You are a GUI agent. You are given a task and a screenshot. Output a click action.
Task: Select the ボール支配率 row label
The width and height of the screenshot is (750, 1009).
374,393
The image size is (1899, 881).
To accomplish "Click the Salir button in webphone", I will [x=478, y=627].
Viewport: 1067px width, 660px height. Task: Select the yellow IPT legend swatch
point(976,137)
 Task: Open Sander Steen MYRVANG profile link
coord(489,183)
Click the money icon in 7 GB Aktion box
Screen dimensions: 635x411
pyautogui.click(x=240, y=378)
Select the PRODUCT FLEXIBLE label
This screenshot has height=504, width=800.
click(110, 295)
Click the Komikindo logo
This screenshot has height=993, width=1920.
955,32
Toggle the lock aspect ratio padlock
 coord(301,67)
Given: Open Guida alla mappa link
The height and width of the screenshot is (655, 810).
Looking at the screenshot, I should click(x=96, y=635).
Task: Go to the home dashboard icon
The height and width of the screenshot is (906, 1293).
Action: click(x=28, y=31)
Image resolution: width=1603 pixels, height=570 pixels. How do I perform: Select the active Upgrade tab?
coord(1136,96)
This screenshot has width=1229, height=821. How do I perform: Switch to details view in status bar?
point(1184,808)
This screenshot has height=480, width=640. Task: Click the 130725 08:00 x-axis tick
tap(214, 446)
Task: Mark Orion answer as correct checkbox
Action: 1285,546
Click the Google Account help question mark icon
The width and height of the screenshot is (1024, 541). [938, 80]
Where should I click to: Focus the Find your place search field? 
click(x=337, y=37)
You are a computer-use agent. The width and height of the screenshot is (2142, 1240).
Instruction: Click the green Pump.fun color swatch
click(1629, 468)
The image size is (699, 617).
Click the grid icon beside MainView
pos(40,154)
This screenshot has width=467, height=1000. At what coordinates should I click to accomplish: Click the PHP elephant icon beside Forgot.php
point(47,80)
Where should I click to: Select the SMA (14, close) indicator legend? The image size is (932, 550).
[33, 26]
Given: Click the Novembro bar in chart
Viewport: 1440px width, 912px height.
*****
## WORK ORDER
Return every record above exactly, line by line.

## EXERCISE SOLUTION
You are a GUI agent. You are given a task and a screenshot. Output a click action.
Task: Select the ボール支配率 row label
The width and height of the screenshot is (750, 1009).
374,393
The image size is (1899, 881).
To accomplish "Click the Salir button in webphone", I will [x=478, y=627].
Viewport: 1067px width, 660px height. Task: Select the yellow IPT legend swatch
point(976,137)
 Task: Open Sander Steen MYRVANG profile link
coord(489,183)
Click the money icon in 7 GB Aktion box
Screen dimensions: 635x411
pyautogui.click(x=240, y=378)
Select the PRODUCT FLEXIBLE label
This screenshot has height=504, width=800.
click(110, 295)
Click the Komikindo logo
This screenshot has height=993, width=1920.
955,32
Toggle the lock aspect ratio padlock
 coord(301,67)
Given: Open Guida alla mappa link
The height and width of the screenshot is (655, 810).
Looking at the screenshot, I should click(x=96, y=635).
Task: Go to the home dashboard icon
The height and width of the screenshot is (906, 1293).
Action: click(x=28, y=31)
Image resolution: width=1603 pixels, height=570 pixels. How do I perform: Select the active Upgrade tab?
coord(1136,96)
This screenshot has width=1229, height=821. How do I perform: Switch to details view in status bar?
point(1184,808)
This screenshot has height=480, width=640. Task: Click the 130725 08:00 x-axis tick
tap(214, 446)
Task: Mark Orion answer as correct checkbox
Action: 1285,546
Click the Google Account help question mark icon
The width and height of the screenshot is (1024, 541). [938, 80]
Where should I click to: Focus the Find your place search field? 
click(x=337, y=37)
You are a computer-use agent. The width and height of the screenshot is (2142, 1240).
Instruction: Click the green Pump.fun color swatch
click(1629, 468)
The image size is (699, 617).
Click the grid icon beside MainView
pos(40,154)
This screenshot has width=467, height=1000. At what coordinates should I click to accomplish: Click the PHP elephant icon beside Forgot.php
point(47,80)
Where should I click to: Select the SMA (14, close) indicator legend? The image size is (932, 550).
[33, 26]
Given: Click the Novembro bar in chart
Viewport: 1440px width, 912px height.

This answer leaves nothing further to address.